*Por José Álvaro de Lima Cardoso
O conjunto de medidas anunciado em 3 de abril pelo governo federal, apesar de
muito robusto, não deve alterar significativamente o cenário da indústria para este ano,
até porque a sua implementação e, principalmente, os seus efeitos, devem demorar. A
indústria já vinha se recuperando, como era previsto, em função de ajustes de estoques e
retomada de confiança dos empresários. Após um forte recuo em janeiro (de 1,5%) a
produção industrial registrou crescimento em fevereiro, de 1,3% na série livre de
influências sazonais. Esse é o resultado mais elevado desde os 2,2% registrado em
fevereiro de 2011. Mesmo assim, na comparação com fevereiro de 2011, o total da
indústria ainda é negativo em 3,9%. Se comparado ao mês de setembro de 2008, mês
que antecede o agravamento da crise internacional, a produção industrial de fevereiro
deste ano é 3,0% inferior, ou seja, após três anos da crise a indústria brasileira ainda não
conseguiu retomar a sua produção em níveis iguais aos de pré-crise. Neste momento em
que a indústria anda de lado, portanto, as medidas têm o mérito de estimular a confiança
empresarial no futuro do setor, possibilitando maiores investimentos.

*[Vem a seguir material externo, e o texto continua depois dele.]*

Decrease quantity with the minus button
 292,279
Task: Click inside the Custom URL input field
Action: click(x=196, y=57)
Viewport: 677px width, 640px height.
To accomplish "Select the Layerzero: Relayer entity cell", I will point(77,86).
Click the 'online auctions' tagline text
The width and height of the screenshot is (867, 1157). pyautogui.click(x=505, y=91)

Apesar das medidas anunciadas estarem fortemente calcadas na desoneração de
impostos, elas não devem causar grandes impactos nas contas públicas, nem
comprometer a meta de superávit primário para 2012, de 3,1% do PIB. Isto porque é
grande a margem que o governo dispõe para obter receitas extraordinárias e de deslocar
despesas para o ano seguinte (por exemplo, em fevereiro deste ano o governo obteve R$
5 bilhões de dividendos, garantindo superávit de R$ 5,4 bilhões no mês). No ano
passado a arrecadação do governo federal com dividendos foi de R$ 20 bilhões e pode
chegar a R$ 25,5 bilhões em 2012. De qualquer forma, a política fiscal será
expansionista em 2012, pelo crescimento das despesas com a Previdência em função do
aumento do mínimo, e pela aceleração do ritmo de investimentos da União.
Um problema importante: o robusto empréstimo que será feito pelo Tesouro ao
BNDES (fundamental para viabilização do pacote anunciado) será operacionalizado
através da emissão de títulos públicos, aumentando a dívida bruta, que já não é pequena.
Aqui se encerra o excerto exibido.